Time limit:2000 ms		Memory limit:65536 K
Total submissions:48127		Accepted:15077

Description

Farmer John has been informed of the location of a fugitive cow and wants to catch her immediately. He starts at a pointN(0 ≤N≤ 100,000) on a number line and the cow is at a pointK(0 ≤K≤ 100,000) on the same number line. Farmer John has two modes of transportation: Walking and teleporting.

* Walking: FJ can move from any pointXTo the pointsX-1 orX+ 1 in a single minute
* Teleporting: FJ can move from any pointXTo the point 2 ×XIn a single minute.

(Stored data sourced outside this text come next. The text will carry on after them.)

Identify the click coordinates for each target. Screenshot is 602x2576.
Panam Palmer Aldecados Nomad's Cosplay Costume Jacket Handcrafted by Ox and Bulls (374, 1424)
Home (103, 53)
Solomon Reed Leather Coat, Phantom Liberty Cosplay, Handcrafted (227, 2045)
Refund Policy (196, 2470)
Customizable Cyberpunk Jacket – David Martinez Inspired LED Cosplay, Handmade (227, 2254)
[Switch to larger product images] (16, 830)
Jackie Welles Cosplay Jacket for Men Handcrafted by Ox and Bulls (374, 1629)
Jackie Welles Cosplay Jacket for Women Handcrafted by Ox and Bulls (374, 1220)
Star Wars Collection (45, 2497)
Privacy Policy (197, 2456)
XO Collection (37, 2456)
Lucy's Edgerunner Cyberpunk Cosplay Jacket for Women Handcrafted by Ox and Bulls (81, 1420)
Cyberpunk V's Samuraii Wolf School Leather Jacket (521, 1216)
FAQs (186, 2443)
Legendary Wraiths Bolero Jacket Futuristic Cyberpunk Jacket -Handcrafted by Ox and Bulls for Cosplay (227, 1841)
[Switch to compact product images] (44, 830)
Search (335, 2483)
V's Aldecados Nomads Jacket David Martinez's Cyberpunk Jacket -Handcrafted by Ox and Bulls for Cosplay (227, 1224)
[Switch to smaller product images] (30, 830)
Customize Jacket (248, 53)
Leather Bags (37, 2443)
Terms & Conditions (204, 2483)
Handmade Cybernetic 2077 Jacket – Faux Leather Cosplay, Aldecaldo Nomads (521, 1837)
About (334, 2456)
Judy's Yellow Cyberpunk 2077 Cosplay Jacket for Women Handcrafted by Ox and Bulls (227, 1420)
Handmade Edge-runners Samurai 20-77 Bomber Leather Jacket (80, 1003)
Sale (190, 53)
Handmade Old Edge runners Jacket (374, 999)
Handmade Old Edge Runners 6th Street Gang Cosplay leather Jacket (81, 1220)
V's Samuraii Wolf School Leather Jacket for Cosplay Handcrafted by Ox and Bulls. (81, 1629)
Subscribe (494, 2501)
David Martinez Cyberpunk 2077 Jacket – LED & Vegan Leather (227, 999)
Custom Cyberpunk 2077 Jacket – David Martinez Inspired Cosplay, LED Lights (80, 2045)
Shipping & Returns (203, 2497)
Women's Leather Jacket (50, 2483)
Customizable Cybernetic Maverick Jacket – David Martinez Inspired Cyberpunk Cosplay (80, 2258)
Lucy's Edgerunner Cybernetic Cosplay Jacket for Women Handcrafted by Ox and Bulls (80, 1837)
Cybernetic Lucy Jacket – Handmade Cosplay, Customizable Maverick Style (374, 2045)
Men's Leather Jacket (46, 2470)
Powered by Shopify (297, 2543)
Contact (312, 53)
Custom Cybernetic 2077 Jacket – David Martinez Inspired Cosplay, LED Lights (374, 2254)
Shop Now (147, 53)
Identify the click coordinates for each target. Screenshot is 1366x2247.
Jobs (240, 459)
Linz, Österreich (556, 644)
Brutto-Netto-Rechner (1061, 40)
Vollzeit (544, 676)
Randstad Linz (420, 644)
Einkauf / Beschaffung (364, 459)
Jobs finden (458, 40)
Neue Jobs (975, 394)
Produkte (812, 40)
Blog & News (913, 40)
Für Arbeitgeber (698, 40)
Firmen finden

If the cow, unaware of its pursuit, does not move at all, how long does it take for Farmer John to retrieve it?

Input

Line 1: two space-separated integers: NAnd K

Output

Line 1: the least amount of time, in minutes, it takes for Farmer John to catch the fugitive cow.

Sample Input

5 17

Sample output

4

Hint

The fastest way for Farmer John to reach the fugitive cow is to move along the following path: 5-10-9-18-17, which takes 4 minutes. algorithm analysis: a BFS search question. At the beginning, I thought it was necessary to find a Unified Algorithm formula to calculate the minimum number of steps from "Start number" to "end number, however, after thinking about it for half a day, I finally thought about solving the problem with violence. But isn't this an algorithm question for BFS? Yes, it is not a common Linear brute force search, but the BFS concept is needed. After careful analysis, you can know that computer programs cannot dynamically decide how to continue from the current step to achieve the best results! (Only in this question) Our idea is: Starting from the "current node", we can go to the remaining three nodes, and the three nodes can reach three nodes respectively, in addition, there are nine vertices. Of course, there may be repeated vertices in these nine points. That is to say, if the point has already been accessed, there will be no need for further access. Therefore, you need to use the number of Mark groups. In this case, you can determine whether each reachable point is the end point. If this point is the end point, return the number of steps to reach the "current node" (recorded using an array ).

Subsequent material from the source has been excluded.